Tinta Media - Tidak terasa kita sudah memasuki tahun yang baru, yakni tahun 2024. Sebelum memasuki tahu baru, setiap akhir bulan Desember, biasanya kebanyakan masyarakat merayakan pergantian tahun dengan pesta kembang api, tiupan trompet beserta hiburan-hiburan yang lainnya, seperti panggung musik di berbagai daerah. 

Euforia pesta pergantian tahun tersebut ternyata tidak hanya ada di perkotaan saja. Di pelosok desa-desa pun masyarakat ikut riuh merayakannya. Bak sudah menjadi rutinitas tahunan yang wajib dilakukan, rasanya tak afdol jika malam tahun baru tidak ada perayaan. Karena itu, pasti setiap tahun selalu ada. 

Memang, tidak ada yang salah dengan tahun baru. Akan tetapi, kita sebagai umat Islam harus lebih teliti dan menyeleksi.
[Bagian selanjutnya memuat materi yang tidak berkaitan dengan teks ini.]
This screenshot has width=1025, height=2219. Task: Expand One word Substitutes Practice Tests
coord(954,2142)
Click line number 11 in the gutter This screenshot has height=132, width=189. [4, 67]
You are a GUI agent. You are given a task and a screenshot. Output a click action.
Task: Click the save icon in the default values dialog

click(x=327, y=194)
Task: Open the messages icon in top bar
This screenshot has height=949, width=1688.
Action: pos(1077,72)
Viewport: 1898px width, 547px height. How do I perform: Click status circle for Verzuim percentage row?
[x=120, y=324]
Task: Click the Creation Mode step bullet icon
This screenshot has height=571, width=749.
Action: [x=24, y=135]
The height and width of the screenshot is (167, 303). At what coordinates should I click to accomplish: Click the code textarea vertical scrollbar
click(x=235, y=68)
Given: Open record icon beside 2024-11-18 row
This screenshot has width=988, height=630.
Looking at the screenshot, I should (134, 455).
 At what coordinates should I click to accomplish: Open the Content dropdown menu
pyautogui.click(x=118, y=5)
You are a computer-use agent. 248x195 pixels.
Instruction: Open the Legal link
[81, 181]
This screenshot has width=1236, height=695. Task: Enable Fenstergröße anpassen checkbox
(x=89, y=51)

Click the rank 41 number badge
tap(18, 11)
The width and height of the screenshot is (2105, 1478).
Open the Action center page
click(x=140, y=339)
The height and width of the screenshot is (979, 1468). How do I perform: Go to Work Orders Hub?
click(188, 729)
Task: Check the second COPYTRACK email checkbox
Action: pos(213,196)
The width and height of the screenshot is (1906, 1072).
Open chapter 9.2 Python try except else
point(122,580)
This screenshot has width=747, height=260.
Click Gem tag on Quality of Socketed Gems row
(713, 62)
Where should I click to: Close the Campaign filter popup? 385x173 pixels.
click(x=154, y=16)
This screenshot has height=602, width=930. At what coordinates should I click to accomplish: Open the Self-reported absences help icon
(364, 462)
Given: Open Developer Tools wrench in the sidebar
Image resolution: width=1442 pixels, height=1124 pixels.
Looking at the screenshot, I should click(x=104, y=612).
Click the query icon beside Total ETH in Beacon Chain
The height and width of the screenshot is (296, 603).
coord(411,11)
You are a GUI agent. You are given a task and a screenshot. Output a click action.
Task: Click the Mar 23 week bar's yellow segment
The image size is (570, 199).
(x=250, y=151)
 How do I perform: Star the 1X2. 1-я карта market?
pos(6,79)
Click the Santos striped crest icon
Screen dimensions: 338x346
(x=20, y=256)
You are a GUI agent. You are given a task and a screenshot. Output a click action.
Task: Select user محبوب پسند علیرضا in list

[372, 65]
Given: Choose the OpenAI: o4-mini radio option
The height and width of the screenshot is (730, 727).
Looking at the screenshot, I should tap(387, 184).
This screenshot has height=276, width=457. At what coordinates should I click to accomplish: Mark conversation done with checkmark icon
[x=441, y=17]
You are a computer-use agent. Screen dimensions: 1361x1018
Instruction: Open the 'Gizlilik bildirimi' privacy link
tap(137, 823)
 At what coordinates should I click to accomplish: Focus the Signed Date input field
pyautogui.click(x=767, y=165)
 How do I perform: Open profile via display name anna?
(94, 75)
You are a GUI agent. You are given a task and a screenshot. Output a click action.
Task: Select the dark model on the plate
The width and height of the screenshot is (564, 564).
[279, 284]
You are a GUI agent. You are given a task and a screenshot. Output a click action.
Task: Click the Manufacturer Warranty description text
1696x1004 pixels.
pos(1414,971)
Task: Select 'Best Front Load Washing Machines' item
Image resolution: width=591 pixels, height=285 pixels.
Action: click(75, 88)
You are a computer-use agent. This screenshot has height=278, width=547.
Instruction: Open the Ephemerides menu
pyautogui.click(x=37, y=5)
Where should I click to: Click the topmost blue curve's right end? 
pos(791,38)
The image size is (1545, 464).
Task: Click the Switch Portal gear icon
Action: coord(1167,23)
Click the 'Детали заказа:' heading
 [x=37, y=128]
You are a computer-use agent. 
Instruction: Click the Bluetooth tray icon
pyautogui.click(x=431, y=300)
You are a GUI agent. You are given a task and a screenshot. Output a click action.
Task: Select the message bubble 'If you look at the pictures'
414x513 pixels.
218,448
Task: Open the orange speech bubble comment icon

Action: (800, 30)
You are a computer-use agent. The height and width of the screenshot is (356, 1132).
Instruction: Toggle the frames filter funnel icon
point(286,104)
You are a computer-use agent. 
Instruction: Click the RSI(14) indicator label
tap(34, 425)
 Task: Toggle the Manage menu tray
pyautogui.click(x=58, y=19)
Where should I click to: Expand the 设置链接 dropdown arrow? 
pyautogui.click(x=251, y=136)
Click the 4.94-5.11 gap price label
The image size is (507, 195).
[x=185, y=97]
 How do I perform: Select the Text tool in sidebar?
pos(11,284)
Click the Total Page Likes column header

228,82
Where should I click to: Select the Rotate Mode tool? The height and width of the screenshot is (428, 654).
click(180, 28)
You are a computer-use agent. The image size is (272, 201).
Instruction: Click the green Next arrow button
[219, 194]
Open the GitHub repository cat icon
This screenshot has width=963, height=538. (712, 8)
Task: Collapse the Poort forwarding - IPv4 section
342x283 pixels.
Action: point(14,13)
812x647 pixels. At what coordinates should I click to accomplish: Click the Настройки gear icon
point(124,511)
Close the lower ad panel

Kita harus tahu dan mencari tahu, apakah kegiatan atau perbuatan yang kita lakukan dalam kehidupan sehari-hari, termasuk dalam perayaan tahun baru ini dibenarkan menurut agama atau tidak? Kita juga harus tahu, apakah kegiatan kita sudah sesuai dengan aturan Allah atau tidak? Jangan sampai apa yang kita lakukan justru melenceng dari tuntunan agama atau bahkan merusak akidah kita. 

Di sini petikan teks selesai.